Reviewing this judgment, Maritain sums up Teilhardism as “Gnostic cosmo-theology of a Hegelian variety.”
The Eminent Thomist Etienne Gilson had this to say (all the phrases in single quotation marks are the words of Teilhard on which Gilson is commenting):
[W]hoever has followed the history of Christian thought finds himself in familiar country. The Teilhardian theology is one more Christian gnosis, and like gnoses from Marcion to the present, it is a theology-fiction. We recognize all the traditional earmarks of the breed: a cosmic perspecive on all problems, or perhaps we should say a perspective of cosmogenesis. We have a cosmic material, a cosmic Christ, and, since the latter is the physical center of creation, we have a Christ who is basically an ‘evolutor’ and ‘humanizator,’ in short, a ‘universal Christ’ as an explanation of the universal mystery, which is but one with the Incarnation. Cosmogenesis thereby becomes Christogenesis, giving rise to the Christie and the Christosphere, an order which crowns the noosphere and perfects it through the transforming presence of Christ. This nice vocabulary is not cited as blameworthy in itself, but merely as symptomatic of the taste which all gnoses show for pathetic neologisms, hinting at unfathomable perspectives and heavy with affectivity. … [Teilhard] can in one stroke speak of that ‘elevation of the historical Jesus to a universal physical function’ and that ‘ultimate identification of cosmogenesis with a Christogenesis.’ Note the word elevation! We thus obtain the ‘neo-logos of modem philosophy,’ who is no longer primarily the redeemer of Adam, but the ‘evolutory principle of a universe in motion.’ Look how careful he has been to preserve Christ, they will tell us! Yes, but what Christ? … I am not sure whether an omega point of science exists, but I feel perfectly sure that in the Gospel, Jesus of Nazareth is quite another thing than the ‘concrete germ’ of the Christ Omega.
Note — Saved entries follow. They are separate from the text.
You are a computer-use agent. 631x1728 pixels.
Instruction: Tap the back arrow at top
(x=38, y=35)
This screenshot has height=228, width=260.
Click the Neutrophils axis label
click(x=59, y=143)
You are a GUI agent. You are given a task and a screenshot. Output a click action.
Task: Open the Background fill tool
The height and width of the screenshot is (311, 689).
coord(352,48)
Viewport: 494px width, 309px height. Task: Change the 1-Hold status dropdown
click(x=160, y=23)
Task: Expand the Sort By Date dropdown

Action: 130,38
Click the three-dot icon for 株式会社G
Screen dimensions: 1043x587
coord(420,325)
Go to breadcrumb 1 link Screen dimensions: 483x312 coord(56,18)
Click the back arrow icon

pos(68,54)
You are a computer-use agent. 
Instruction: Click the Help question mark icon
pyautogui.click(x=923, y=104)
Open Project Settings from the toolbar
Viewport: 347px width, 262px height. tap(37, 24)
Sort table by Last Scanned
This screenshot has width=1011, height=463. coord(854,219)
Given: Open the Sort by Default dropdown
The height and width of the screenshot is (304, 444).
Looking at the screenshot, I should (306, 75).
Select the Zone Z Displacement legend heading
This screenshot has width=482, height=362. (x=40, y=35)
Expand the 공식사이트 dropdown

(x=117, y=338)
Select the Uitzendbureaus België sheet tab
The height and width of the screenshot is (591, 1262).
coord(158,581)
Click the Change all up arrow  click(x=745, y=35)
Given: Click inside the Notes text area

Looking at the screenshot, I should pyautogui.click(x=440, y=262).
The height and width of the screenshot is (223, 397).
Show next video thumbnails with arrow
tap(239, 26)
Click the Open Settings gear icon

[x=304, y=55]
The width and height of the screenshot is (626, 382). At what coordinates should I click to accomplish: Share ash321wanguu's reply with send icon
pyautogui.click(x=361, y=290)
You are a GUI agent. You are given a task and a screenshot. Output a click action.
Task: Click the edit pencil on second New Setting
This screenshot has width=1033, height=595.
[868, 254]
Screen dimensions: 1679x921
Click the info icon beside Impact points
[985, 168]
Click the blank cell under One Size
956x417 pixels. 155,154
It’s not that the new function of Christ lacks grandeur or nobility, but that it is something utterly different from the old. We feel a little as though we were before an empty tomb: they have taken away Our Lord and we do not know where they have laid him.
 NOTES
[i] I’ve also treated Modernism in a separate article at OnePeterFive.
[ii] All citations from Teilhard are taken from the pertinent chapter in Verschuuren’s book; most can be found online.
[iii] Running through Denzinger-Bergoglio turns up dozens of other examples.
[iv] I hasten to add that the charism of St. Ignatius of Loyola, when faithfully lived out, has always produced great saints in every age, such as (to skip over many others who could be mentioned) Fr. William Doyle and Fr. John Hardon. Moreover, in fairness, we have to admit that the other great religious orders such as the Franciscans, Dominicans, Redemptorists, Cistercians, and Benedictines were also burdened with heretics and perverts in the twentieth century. Without the Benedictines of St. John’s in Collegeville, for example, we would not be suffering under the scourge of the Novus Ordo. Really, it was the worst of centuries all around.
[v] It may be noted in passing that the citations from St. Thomas Aquinas in the notes of Amoris Laetitia are taken out of context and misleading. There are two theories being entertained about this fact: one is that certain drafters were clever enough to try to undermine the errors of Francis by citing Aquinas’s true doctrine; the other is that the drafters were incompetently attempting to shore up the text by window-dressing it with ineptly chosen passages from St. Thomas, passages they themselves did not well understand.
[vi] Letter to Fr. Frederick Joseph Adelmann, September 21, 1960.